Moselle - Sur les 526 licenciés de Bata en décembre 2001, 102 seulement ont retrouvé un emploi stable. Un repreneur avait alors repris une partie de l'activité de production de chaussures et 270 salariés avaient pu conserver leur travail. 2 ans et demi plus tard, 172 étaient licenciés. Seuls 20 ont aujourd'hui retrouvé un emploi. C'est ce que nous apprend l'Est républicain de ce jour.

C'est donc la désolation qu'a semé la famille Bata, propriétaire multimilliardaire de la firme du même nom. Car si elle se porte bien, elle, combien de travailleurs sont aujourd'hui dans la misère, rmistes ou en fin de droits ? Combien de drames humains sa soif de profits a-t-elle provoqués ?

Souvenons-nous aussi de ce que déclarait Moinaux, le président du groupe PS au Conseil régional, en décembre 2001 : "on peut se réjouir avec les ouvriers de Bata de la qualité du plan social" saluant "la vigilance active des salariés et l'action tenace concomitante de l'État [qui] ont payé". Jospin était premier ministre et l'action de l'État s'est résumée à permettre à Bata de fermer sans que cela lui coûte : c'est ça le plan "social" que trouvait si formidable M. Moinaux.

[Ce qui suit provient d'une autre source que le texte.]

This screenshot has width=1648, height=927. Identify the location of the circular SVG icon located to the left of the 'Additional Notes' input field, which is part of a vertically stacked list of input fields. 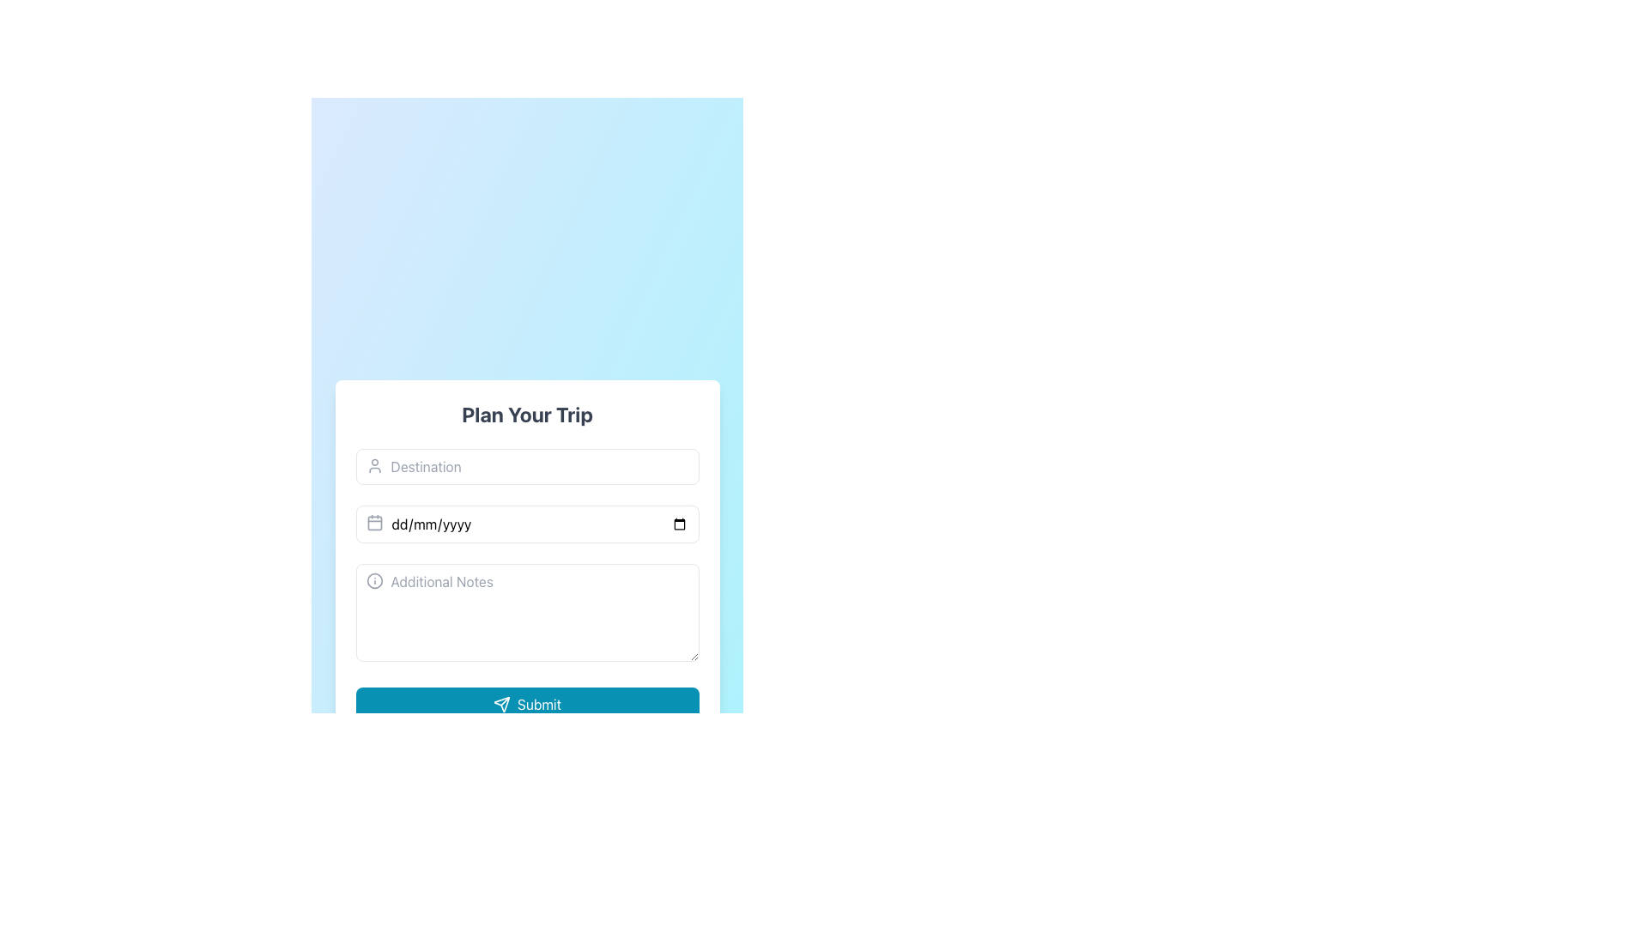
(373, 580).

Chute mortelle : une politique criminelle

Brève
08/12/2006

CHU Nancy-Brabois - Un employé de 56 ans est mort d'un accident du travail au CHU de Nancy le 25 février. Il a fait une chute de près de 10 mètres alors qu'il était monté sur une plateforme pour débloquer un sac de linge coincé qui empêchait la bonne marche des installations. Rien ne l'a empêché de s'écraser sur le sol dans cette blanchisserie toute neuve, un "outil moderne" que vante le directeur du CHU dans l'Est républicain. Le journal expliquant pour sa part que la victime serait montée "pendant la pause". Faux, affirme le contremaître dans le journal du lendemain qui précise "on y va 20 à 30 fois par jour pour résoudre des problèmes techniques".

Le directeur de l'hôpital a poussé le cynisme à expliquer que la victime "se trouvait dans un endroit où il ne devrait pas être". Et ce monsieur a osé dire "la blanchisserie fonctionne 'presque' normalement". Un 'presque' qui brise une vie, plonge une famille dans le deuil. Celle-ci a décidé de porter plainte.

La blanchisserie du CHU est à peine mise en service. "Ce qui vient de se passer était malheureusement à prévoir" précise dans l'Est un délégué CGT qui ajoute "avec les départs en retraite et le reclassement de certains, ce sont 22 postes qui ont disparu".

A l'hôpital aussi, c'est la course à travailler vite, à la productivité, aux économies sur le dos du personnel et de ses conditions de travail. On économise sur tout. Les services soignants manquent même... de linge ! Eh oui, dans un des CHU les plus modernes de France ! Ce qui rajoute à la pression sur les employés pour que la production sorte. Cette course folle a fait un mort au CHU de Nancy.